UsefulBufC and UsefulBuf are simple data structures to hold a pointer and length for a binary data.
In C99 this data structure can be passed on the stack making a lot of code cleaner than carrying around a pointer and length as two parameters.
This is also conducive to secure code practice as the lengths are always carried with the pointer and the convention for handling a pointer and a length is clear.
While it might be possible to write buffer and pointer code more efficiently in some use cases, the thought is that unless there is an extreme need for performance (e.g., you are building a gigabit-per-second IP router), it is probably better to have cleaner code you can be most certain about the security of.
The non-const UsefulBuf is usually used to refer a buffer to be filled in. The length is the size of the buffer.
The const UsefulBufC is usually used to refer to some data that has been filled in.
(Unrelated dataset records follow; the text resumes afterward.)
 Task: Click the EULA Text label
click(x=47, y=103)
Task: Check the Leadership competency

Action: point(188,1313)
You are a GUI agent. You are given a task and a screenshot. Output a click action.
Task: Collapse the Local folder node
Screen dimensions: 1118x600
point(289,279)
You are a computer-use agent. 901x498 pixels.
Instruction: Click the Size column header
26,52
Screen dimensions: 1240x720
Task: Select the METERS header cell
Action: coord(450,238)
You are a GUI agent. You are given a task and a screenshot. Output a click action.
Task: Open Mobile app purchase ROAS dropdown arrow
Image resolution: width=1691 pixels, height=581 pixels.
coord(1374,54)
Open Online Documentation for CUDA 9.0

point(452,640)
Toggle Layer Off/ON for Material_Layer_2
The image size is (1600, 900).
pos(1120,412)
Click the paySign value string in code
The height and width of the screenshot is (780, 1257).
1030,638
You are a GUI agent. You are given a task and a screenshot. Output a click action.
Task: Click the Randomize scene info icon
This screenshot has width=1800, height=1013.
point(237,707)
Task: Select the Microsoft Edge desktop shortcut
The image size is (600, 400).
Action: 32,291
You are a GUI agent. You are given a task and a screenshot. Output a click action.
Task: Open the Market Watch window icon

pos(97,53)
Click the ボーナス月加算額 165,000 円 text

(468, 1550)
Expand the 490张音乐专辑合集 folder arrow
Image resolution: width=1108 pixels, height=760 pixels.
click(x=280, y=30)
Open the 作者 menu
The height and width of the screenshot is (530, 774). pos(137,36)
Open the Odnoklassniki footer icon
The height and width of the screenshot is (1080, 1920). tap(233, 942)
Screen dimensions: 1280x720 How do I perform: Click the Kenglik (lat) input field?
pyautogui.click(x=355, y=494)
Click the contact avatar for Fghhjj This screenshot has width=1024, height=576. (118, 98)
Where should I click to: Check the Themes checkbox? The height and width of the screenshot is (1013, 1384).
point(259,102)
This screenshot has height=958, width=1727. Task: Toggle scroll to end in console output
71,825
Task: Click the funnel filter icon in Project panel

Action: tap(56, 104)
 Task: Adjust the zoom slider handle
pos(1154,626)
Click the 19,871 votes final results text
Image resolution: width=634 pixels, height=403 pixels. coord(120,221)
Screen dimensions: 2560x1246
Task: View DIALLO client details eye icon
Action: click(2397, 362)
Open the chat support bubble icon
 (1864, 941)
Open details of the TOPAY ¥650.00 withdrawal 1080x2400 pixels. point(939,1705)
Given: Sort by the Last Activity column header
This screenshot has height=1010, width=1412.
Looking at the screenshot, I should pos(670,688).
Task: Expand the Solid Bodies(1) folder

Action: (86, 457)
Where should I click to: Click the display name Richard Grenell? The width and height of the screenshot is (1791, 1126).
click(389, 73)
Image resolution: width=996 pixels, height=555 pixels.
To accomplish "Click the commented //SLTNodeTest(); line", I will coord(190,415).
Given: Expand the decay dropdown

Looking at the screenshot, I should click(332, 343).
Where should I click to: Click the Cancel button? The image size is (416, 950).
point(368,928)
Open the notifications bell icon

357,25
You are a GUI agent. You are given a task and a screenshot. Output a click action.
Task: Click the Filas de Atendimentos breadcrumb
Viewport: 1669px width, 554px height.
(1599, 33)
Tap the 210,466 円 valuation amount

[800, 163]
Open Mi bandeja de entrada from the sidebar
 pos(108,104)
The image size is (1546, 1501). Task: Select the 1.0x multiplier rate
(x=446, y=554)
The length is amount of valid data pointed to.
A common use is to pass a UsefulBuf to a function, the function fills it in, the function returns a UsefulBufC. The pointer is the same in both.
A UsefulBuf is NULL, it has no value, when the ptr in it is NULL.
There are utility functions for the following:
See also UsefulOutBuf. It is a richer structure that has both the size of the valid data and the size of the buffer.
UsefulBuf is only 16 or 8 bytes on a 64- or 32-bit machine so it can go on the stack and be a function parameter or return value.
UsefulBuf is kind of like the Useful Pot Pooh gave Eeyore on his birthday. Eeyore's balloon fits beautifully, "it goes in and out like anything".